4) Pertinência temática entre os interesses defendidos na demanda coletiva e os fins institucionais previstos no estatuto da entidade autora não pode ser exigida de forma rigorosa
O argumento de que o estatuto de uma associação é “excessivamente genérico”, desatrelado de qualquer outro que aponte para uma efetiva fragilidade técnica ou operacional da entidade, é de ordem exclusivamente formal, devendo prevalecer a presunção legal da legitimidade do titular da ação coletiva. Esse argumento não pode ser utilizado para o Juiz se livrar de enfrentar o mérito da demanda. Não pode o magistrado, só por um estatuto ser genérico, impedir que uma associação devidamente capacitada, idônea e com reconhecida visibilidade social em um determinado setor, ingresse em juízo com uma ação coletiva.
Basta um pequeno elo de ligação entre a atuação da entidade autora com a matéria e a natureza dos direitos defendidos na ação, para atribuir-lhe legitimidade ativa (ad causam). Isso porque a pertinência temática que se exige não deve ser extremamente rigorosa, sob pena de se formar uma concepção prejudicial à defesa coletiva de interesses em juízo. É preciso tão somente que a pertinência seja razoável, que a atuação processual revele alguma relação com a vida institucional da entidade proponente da demanda coletiva, mas nunca o rigorismo exagerado de uma concepção restritiva, porque isso terminaria redundado em prejuízo do sistema de defesa coletiva de interesses, como advertiu o Ministro Luiz Fux, no julgamento do AgRg no REsp 901.936/RJ, assim ementado:
“PROCESSUAL CIVIL. ADMINISTRATIVO. AÇÃO CIVIL PÚBLICA. LEGITIMATIO AD CAUSAM DO SINDICATO. PERTINÊNCIA TEMÁTICA. AUSÊNCIA DE INTIMAÇÃO DO MINISTÉRIO PÚBLICO FEDERAL NAS INSTÂNCIAS ORDINÁRIAS. PREJUÍZO INDEMONSTRADO. NULIDADE INEXISTENTE. PRINCÍPIO DA INSTRUMENTALIDADE DAS FORMAS. [...]
2. A pertinência temática é imprescindível para configurar a legitimatio ad causam do sindicato, consoante cediço na jurisprudência do E. S.T.F na ADI 3472/DF, Sepúlveda Pertence, DJ de 24.06.2005 e ADI-QO 1282/SP, Relator Ministro Sepúlveda Pertence, Tribunal Pleno, DJ de 29.11.2002 e do S.T.J: REsp 782961/RJ, desta relatoria, DJ de 23.11.2006, REsp 487.202/RJ, Relator Ministro Teori Zavascki, DJ 24/05/2004.

### Registros listados
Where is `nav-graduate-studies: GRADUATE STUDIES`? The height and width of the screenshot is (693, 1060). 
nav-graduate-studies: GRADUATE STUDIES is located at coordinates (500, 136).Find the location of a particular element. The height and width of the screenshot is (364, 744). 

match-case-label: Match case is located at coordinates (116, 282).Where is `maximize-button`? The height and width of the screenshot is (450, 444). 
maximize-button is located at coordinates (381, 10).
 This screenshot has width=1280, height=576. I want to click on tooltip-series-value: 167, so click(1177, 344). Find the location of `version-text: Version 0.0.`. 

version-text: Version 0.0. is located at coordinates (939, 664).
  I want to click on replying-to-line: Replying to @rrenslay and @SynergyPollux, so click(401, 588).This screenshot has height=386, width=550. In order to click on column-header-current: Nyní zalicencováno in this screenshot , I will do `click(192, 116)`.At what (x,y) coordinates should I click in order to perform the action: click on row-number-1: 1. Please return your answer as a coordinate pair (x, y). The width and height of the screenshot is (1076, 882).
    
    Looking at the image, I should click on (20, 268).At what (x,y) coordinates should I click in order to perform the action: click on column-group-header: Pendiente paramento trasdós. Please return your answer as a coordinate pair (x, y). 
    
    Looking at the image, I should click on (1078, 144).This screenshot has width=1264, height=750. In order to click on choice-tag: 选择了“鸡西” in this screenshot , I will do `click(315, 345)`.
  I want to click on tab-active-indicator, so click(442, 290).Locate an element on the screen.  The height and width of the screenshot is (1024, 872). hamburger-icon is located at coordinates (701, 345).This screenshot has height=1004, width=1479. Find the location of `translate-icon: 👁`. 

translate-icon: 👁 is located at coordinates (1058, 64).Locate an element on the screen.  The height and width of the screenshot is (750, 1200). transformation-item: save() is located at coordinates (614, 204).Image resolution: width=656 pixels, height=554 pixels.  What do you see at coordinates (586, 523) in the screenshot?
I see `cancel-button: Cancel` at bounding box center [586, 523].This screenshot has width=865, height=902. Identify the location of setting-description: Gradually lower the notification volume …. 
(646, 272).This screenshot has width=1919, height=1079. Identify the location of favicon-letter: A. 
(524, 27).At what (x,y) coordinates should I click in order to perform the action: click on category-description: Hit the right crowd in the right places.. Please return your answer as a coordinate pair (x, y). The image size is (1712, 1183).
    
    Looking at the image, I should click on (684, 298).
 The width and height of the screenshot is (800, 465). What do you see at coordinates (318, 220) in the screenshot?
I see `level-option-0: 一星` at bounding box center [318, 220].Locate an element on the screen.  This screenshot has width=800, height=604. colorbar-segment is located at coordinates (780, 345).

### Enunciado
Digite de novo, palavra por palavra, o trecho inteiro sobre pertinência temática nas ações coletivas.

### Resposta
4) Pertinência temática entre os interesses defendidos na demanda coletiva e os fins institucionais previstos no estatuto da entidade autora não pode ser exigida de forma rigorosa
O argumento de que o estatuto de uma associação é “excessivamente genérico”, desatrelado de qualquer outro que aponte para uma efetiva fragilidade técnica ou operacional da entidade, é de ordem exclusivamente formal, devendo prevalecer a presunção legal da legitimidade do titular da ação coletiva. Esse argumento não pode ser utilizado para o Juiz se livrar de enfrentar o mérito da demanda. Não pode o magistrado, só por um estatuto ser genérico, impedir que uma associação devidamente capacitada, idônea e com reconhecida visibilidade social em um determinado setor, ingresse em juízo com uma ação coletiva.
Basta um pequeno elo de ligação entre a atuação da entidade autora com a matéria e a natureza dos direitos defendidos na ação, para atribuir-lhe legitimidade ativa (ad causam). Isso porque a pertinência temática que se exige não deve ser extremamente rigorosa, sob pena de se formar uma concepção prejudicial à defesa coletiva de interesses em juízo. É preciso tão somente que a pertinência seja razoável, que a atuação processual revele alguma relação com a vida institucional da entidade proponente da demanda coletiva, mas nunca o rigorismo exagerado de uma concepção restritiva, porque isso terminaria redundado em prejuízo do sistema de defesa coletiva de interesses, como advertiu o Ministro Luiz Fux, no julgamento do AgRg no REsp 901.936/RJ, assim ementado:
“PROCESSUAL CIVIL. ADMINISTRATIVO. AÇÃO CIVIL PÚBLICA. LEGITIMATIO AD CAUSAM DO SINDICATO. PERTINÊNCIA TEMÁTICA. AUSÊNCIA DE INTIMAÇÃO DO MINISTÉRIO PÚBLICO FEDERAL NAS INSTÂNCIAS ORDINÁRIAS. PREJUÍZO INDEMONSTRADO. NULIDADE INEXISTENTE. PRINCÍPIO DA INSTRUMENTALIDADE DAS FORMAS. [...]
2. A pertinência temática é imprescindível para configurar a legitimatio ad causam do sindicato, consoante cediço na jurisprudência do E. S.T.F na ADI 3472/DF, Sepúlveda Pertence, DJ de 24.06.2005 e ADI-QO 1282/SP, Relator Ministro Sepúlveda Pertence, Tribunal Pleno, DJ de 29.11.2002 e do S.T.J: REsp 782961/RJ, desta relatoria, DJ de 23.11.2006, REsp 487.202/RJ, Relator Ministro Teori Zavascki, DJ 24/05/2004.